I’ll be brisk. Budiansky’s book comes much praised. But, to be honest, I’m not really sure why. You’ll certainly learn much more about Gödel’s ideas and intellectual circles from John Dawson’s reliable and thoughtful Logical Dilemmas: The Life and Work of Kurt Gödel (A. K. Peters, 1997). When Budiansky occasionally ventures to explain something in Gödel’s work, he too often just gets it wrong. And a lot of the scene-setting background in his book about Brno in 1910s, Vienna in the 1920s and 1930s, Princeton during and after the war, is routine stuff (and a bit too much of it is just padding). For example, the anti-semitism in the Austrian universities in the thirties, the speedy rehabilitation of Nazi collaborators after the war, is still shocking: but there is no depth to the familiar story as recounted here. Yes, the book rattles along and is easily readable. But does it add much to our understanding of things that matter? I certainly don’t feel any better or wiser for knowing a few more of the sad details about Gödel’s later health and fragile mental state. When does biographical curiosity slide into shabby prurience? If you want to read about Gödel’s life, stick to Dawson.

So August was the first full month for Logic Matters with its snappy new web host, and with its sparse new look. Everything seems to have settled down to be working pretty satisfactorily (though some further minor tinkering remains to be done when I am in the mood). The stats are pretty much in line with the previous averages — just under 40K unique visitors in the first month. Or so they say. I’m never sure quite what to read into such absolute numbers.

Relative numbers are more reliable, no doubt. And one consistency is that — month by month — the Study Guide gets downloaded more than the Three Big Red Logic Books combined. So really that settles what I need to do next. Namely, eschew all kinds of logical distractions and concentrate on actually finishing rewriting the damned thing: no more procrastination. So that’s my plan for the next ten weeks. I have a time-table. And, if things don’t go too far adrift, I hope to start posting excerpts from the new version here by the end of the month. Who knows? — I might even get a few useful comments/suggestions from new contributors …

The overall strategy of Gentzen’s consistency proof for PA can be readily described. We map proofs in his sequent calculus version of PA to ordinals less than 𝜀_{0}. We show that there’s an effective reduction procedure which takes any proof in the system which ends with absurdity/the empty sequent and outputs another proof with the same conclusion but a smaller assigned ordinal. So if there is one proof of absurdity in PA, there is an infinite chain of such proofs indexed by an infinite descending chain of ordinals. That’s impossible, so we are done.

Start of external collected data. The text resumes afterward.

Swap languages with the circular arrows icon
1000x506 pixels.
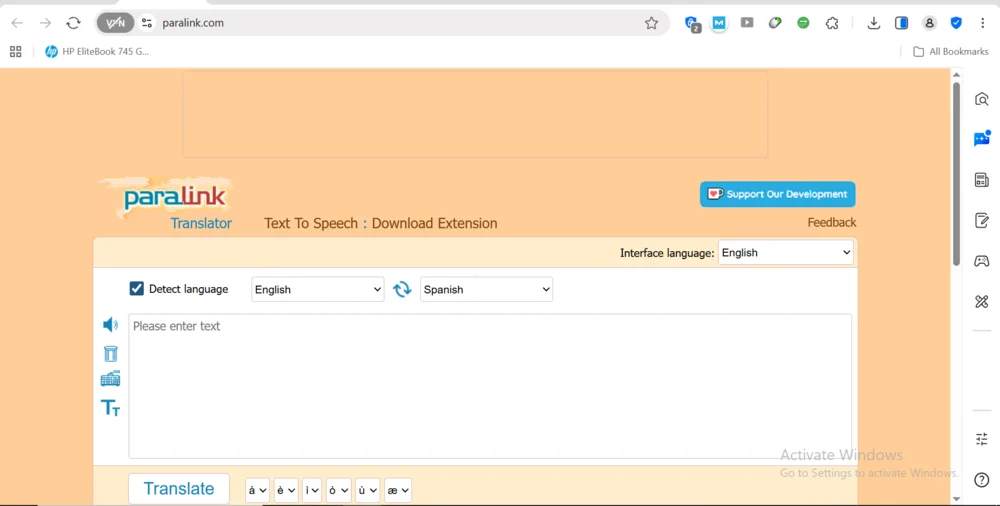coord(402,289)
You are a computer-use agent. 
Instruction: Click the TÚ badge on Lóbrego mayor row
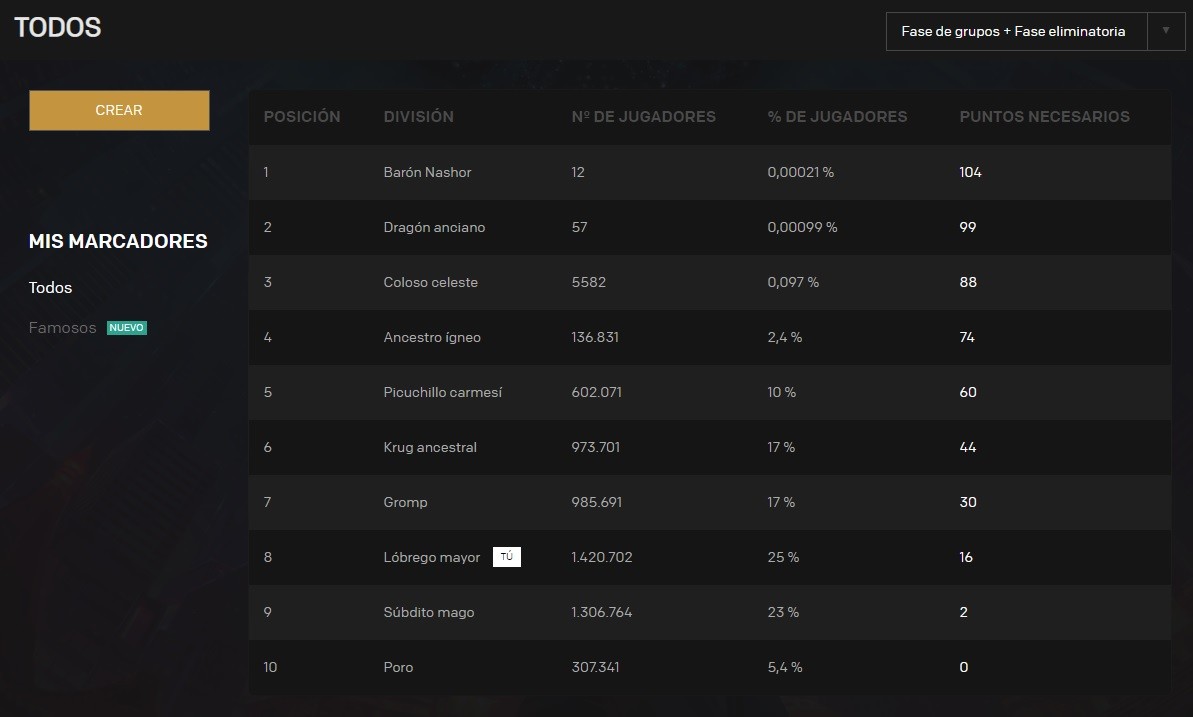[x=507, y=557]
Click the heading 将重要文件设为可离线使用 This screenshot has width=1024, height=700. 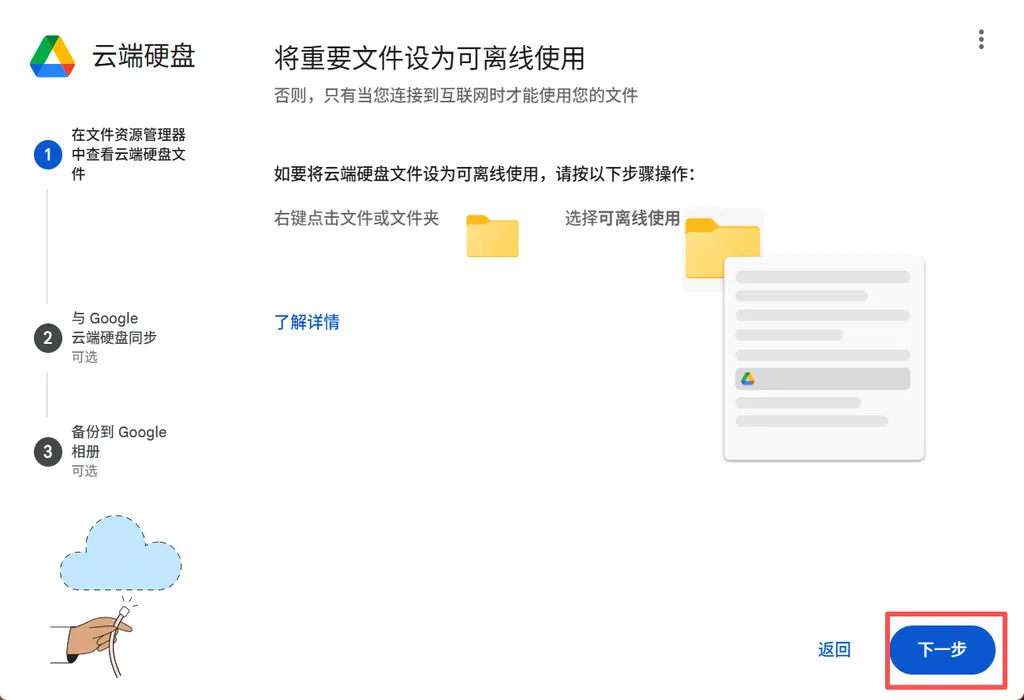tap(429, 58)
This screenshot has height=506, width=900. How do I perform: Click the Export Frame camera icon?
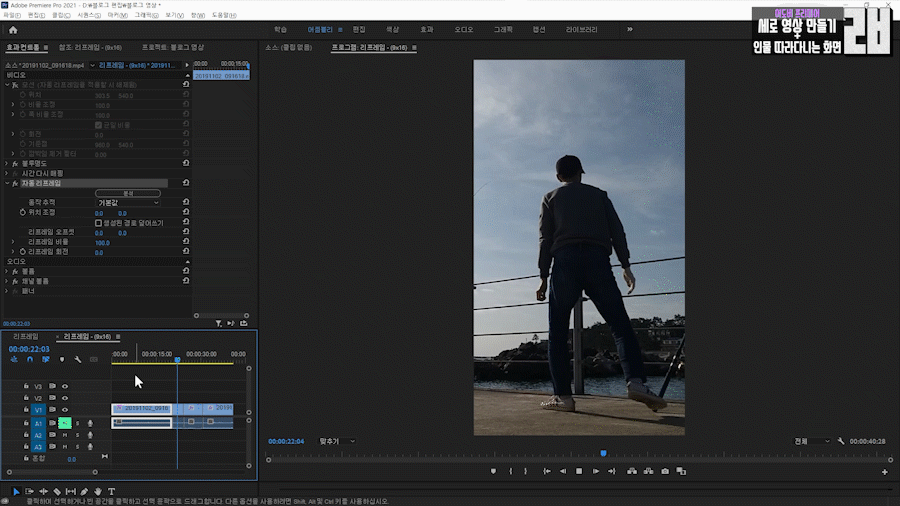click(665, 471)
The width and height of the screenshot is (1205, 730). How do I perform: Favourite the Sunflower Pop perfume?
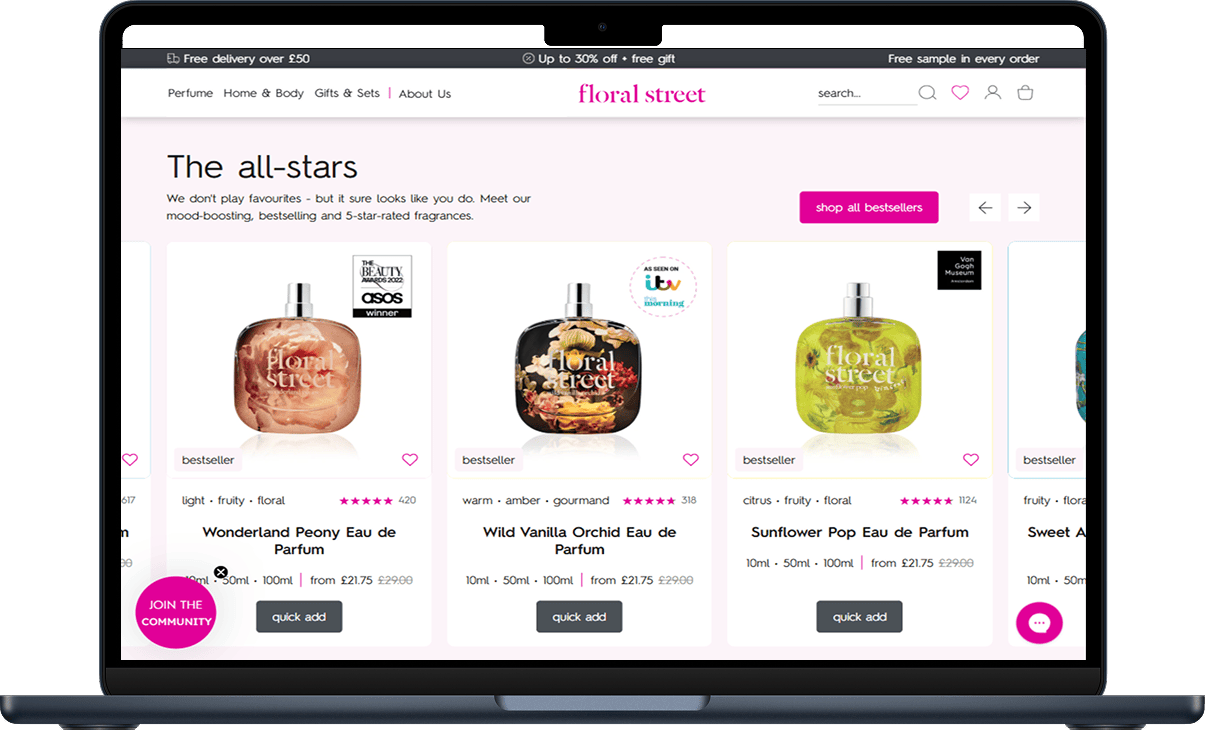(971, 460)
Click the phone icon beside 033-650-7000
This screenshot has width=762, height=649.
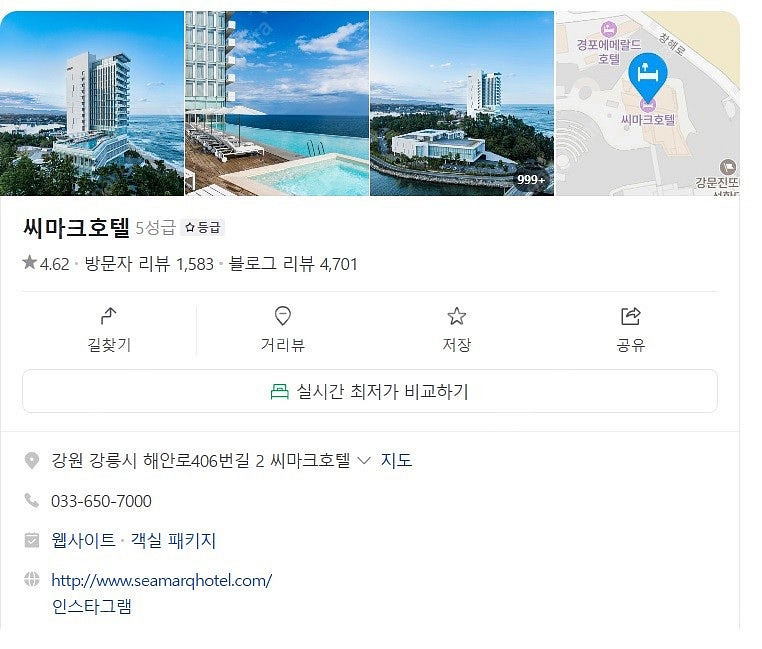tap(32, 500)
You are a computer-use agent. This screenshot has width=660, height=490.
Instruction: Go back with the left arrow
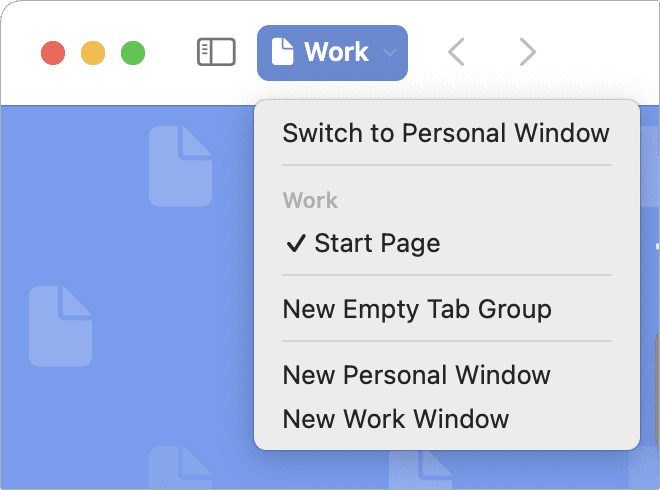point(456,52)
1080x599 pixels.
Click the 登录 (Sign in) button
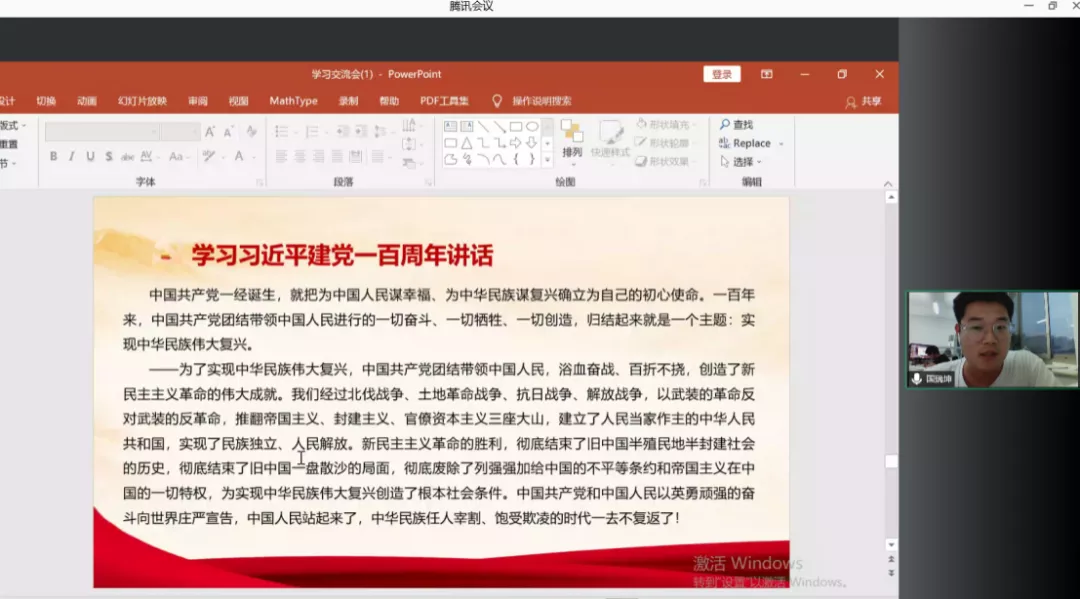pos(721,74)
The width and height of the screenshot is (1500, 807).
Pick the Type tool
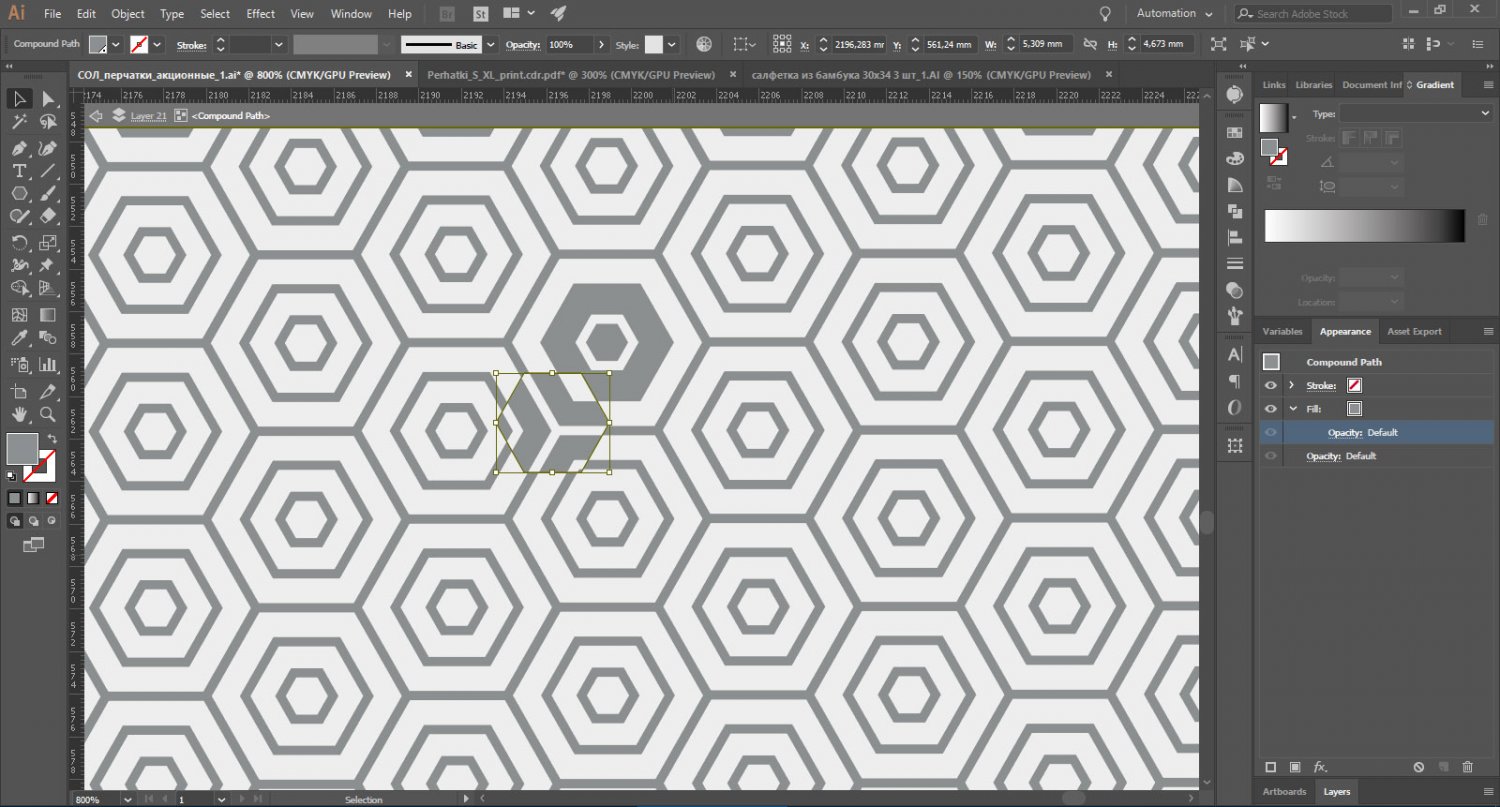(x=19, y=171)
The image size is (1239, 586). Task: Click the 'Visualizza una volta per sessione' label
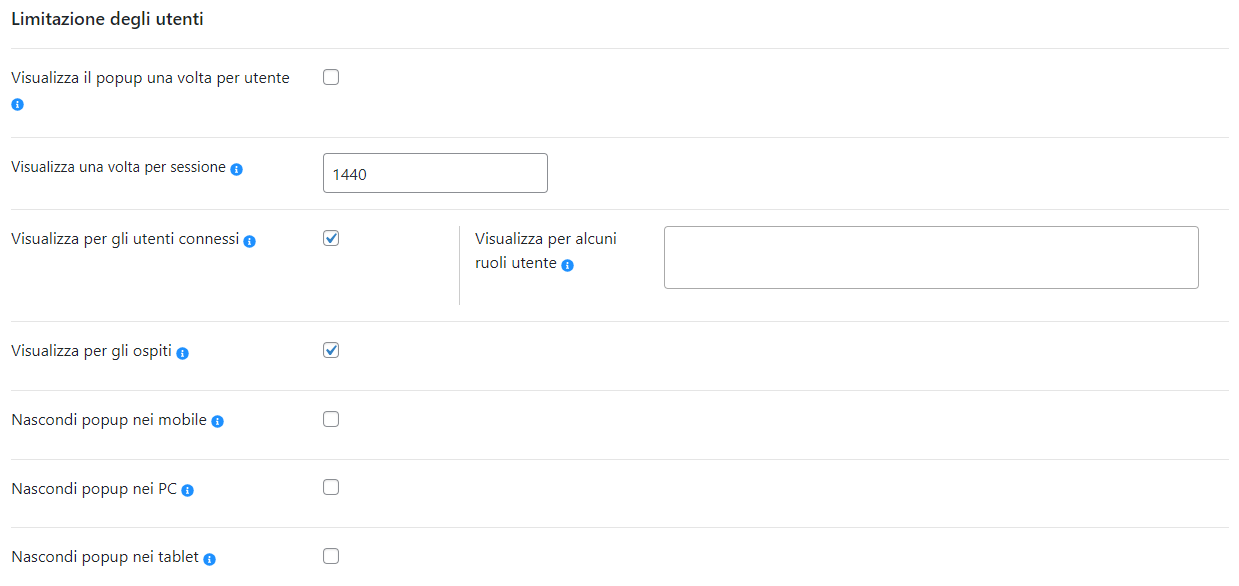[x=119, y=167]
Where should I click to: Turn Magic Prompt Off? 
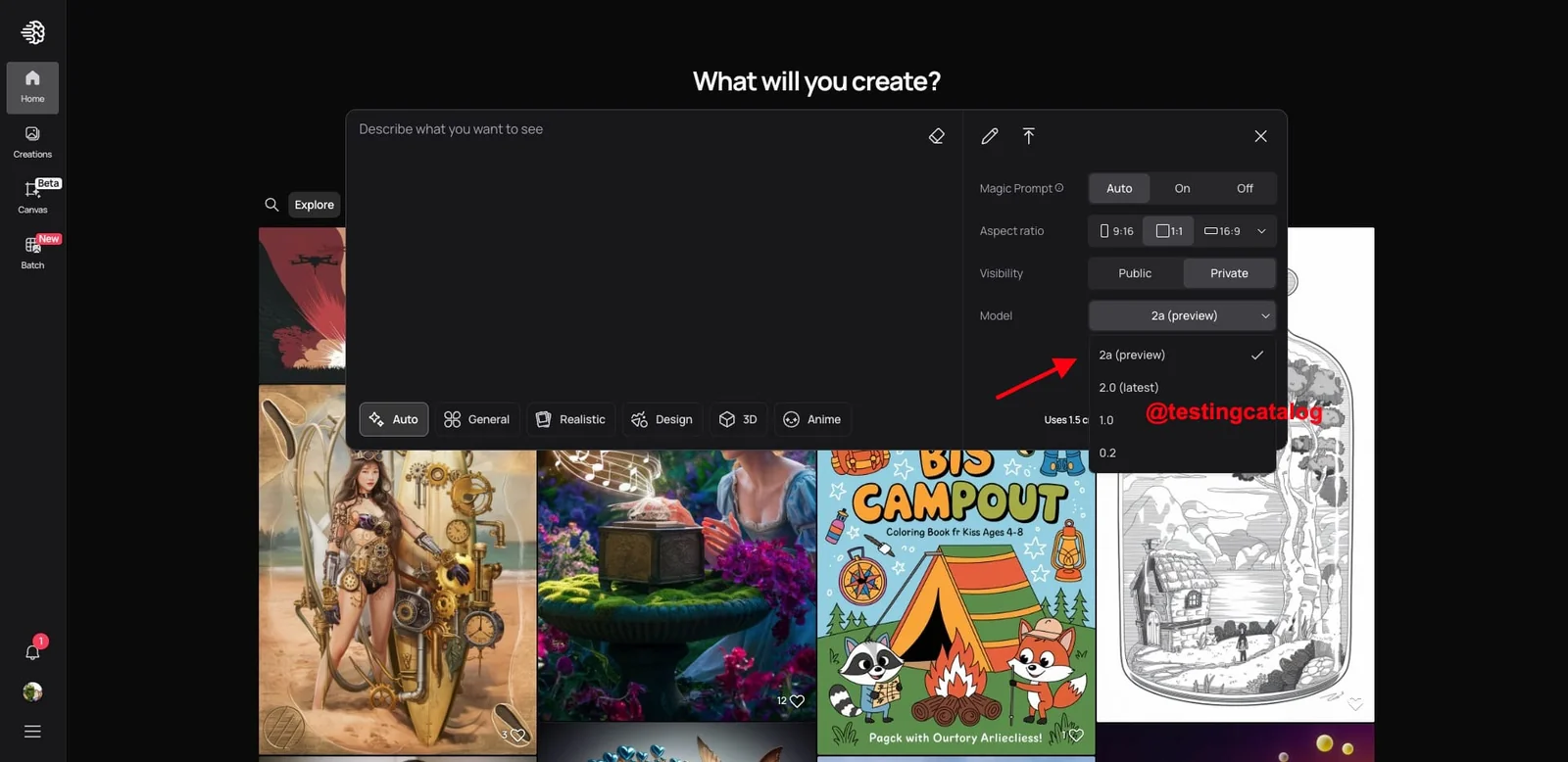pos(1244,188)
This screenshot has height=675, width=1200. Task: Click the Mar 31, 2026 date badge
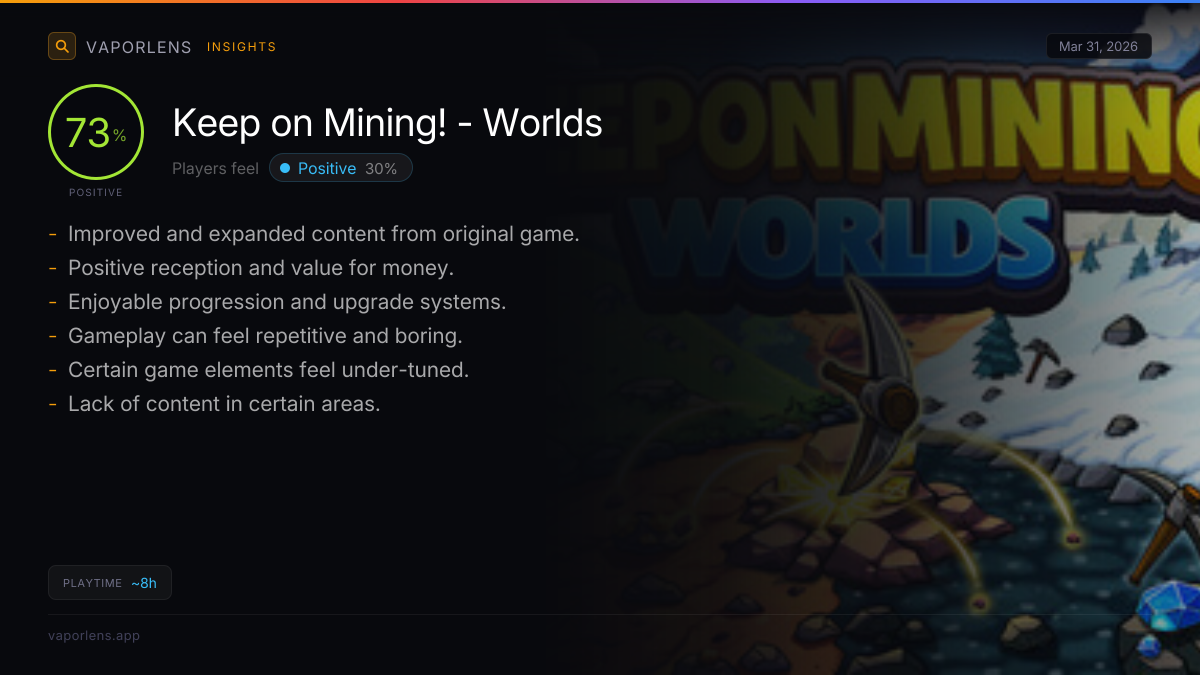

The devil is in all the details. And these will depend, of course, on the exact system of PA which we work with. If we do indeed start from something close to Gentzen’s own system, then things quickly get obscurely intricate in a very untransparent way. The assignment of ordinals initially seems pretty ad hoc and the reduction procedure horribly messy. It is the presence of PA’s induction rule which causes much of the trouble. So as Michael Rathjen suggests in his entry on Proof Theory in the Stanford Encyclopedia, it turns out to be notably more elegant to introduce an infinitary version of PA with the omega-rule replacing the induction rule, and then proceed in two stages. First show that we can unfold any PA deduction into a PA𝜔 deduction, and then do a significantly neater Gentzen-style consistency proof for PA𝜔 (the general idea was worked out by Schütte, and is familiar to old hands from the tantalizing fourteen-page Appendix in the first edition of Mendelson’s classic book!).

Mancosu, Galvan and Zach, however, stay old-school, giving us something close to Gentzen’s own proof. Even with various tweaks to smooth over some bumps, after an initial dozen pages saying a bit more about PA, this takes them sixty-five pages. And yes, these pages are spent relentlessly working though all the details for the specific chosen version of PA, with extended illustrations of various reduction steps. It is not that the discussion is padded out by e.g. a philosophical discussion about the warrant for accepting the required amount of ordinal induction; nor are there discussions of variant Gentzen-style proofs like Schütte‘s. Is the resulting hard slog worth it?

A mixed verdict (and I’ll be brief too, despite the length of these chapters — as I don’t think there is much profit in trying to summarise here e.g. the stages of the reduction procedure, or in looking at particular points of exposition). There’s something positive to say in a moment. But first the more critical comment.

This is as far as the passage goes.